**Dataset entries**

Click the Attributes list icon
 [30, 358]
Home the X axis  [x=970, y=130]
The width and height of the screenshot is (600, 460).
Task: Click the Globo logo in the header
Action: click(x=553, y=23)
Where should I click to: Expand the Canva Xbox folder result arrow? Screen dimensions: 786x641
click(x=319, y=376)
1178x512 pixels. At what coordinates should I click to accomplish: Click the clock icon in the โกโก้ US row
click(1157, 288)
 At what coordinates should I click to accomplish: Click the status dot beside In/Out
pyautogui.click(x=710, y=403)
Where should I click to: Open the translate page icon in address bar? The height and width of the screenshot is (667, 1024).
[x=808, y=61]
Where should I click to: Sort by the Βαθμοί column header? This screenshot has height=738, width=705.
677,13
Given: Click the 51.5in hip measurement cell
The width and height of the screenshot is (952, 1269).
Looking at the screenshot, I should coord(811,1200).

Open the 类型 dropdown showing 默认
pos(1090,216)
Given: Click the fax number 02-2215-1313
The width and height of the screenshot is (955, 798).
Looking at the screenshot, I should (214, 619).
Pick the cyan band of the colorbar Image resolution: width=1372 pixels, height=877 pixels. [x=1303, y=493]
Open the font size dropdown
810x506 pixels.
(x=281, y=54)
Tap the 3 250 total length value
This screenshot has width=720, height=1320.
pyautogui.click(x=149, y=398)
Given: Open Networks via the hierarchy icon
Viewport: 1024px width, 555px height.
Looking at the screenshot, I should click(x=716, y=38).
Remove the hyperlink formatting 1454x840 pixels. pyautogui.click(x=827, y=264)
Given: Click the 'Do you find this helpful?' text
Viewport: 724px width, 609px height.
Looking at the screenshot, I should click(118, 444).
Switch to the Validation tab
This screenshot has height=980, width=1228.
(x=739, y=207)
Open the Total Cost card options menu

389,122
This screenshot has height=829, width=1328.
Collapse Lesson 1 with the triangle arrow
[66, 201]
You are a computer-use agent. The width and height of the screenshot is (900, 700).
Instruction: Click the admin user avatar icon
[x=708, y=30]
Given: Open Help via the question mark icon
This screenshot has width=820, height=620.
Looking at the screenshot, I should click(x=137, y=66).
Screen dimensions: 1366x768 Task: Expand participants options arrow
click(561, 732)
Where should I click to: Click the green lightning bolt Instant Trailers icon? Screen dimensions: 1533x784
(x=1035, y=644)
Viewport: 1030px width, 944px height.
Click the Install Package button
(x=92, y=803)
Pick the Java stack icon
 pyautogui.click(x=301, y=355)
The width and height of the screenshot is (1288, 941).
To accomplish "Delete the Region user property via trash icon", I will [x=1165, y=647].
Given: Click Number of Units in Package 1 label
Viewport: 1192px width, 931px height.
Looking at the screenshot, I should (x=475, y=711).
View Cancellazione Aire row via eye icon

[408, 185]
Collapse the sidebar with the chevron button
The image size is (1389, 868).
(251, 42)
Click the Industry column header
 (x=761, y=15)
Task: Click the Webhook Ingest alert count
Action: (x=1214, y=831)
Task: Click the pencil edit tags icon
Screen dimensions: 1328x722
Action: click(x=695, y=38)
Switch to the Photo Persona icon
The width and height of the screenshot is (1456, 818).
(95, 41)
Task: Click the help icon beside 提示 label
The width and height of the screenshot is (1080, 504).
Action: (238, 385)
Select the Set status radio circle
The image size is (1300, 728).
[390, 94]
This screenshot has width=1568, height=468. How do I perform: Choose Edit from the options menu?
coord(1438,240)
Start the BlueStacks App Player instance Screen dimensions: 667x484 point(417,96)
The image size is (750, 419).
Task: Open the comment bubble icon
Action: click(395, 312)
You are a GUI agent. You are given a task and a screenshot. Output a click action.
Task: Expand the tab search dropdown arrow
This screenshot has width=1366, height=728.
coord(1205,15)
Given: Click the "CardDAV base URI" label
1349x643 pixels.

**What this task involves**
Your task is to find each line in the entries that contains the string "label" and copy it.

**Answer below**
Given: Click Number of Units in Package 1 label
Task: Click the help icon beside 提示 label
Given: Click the "CardDAV base URI" label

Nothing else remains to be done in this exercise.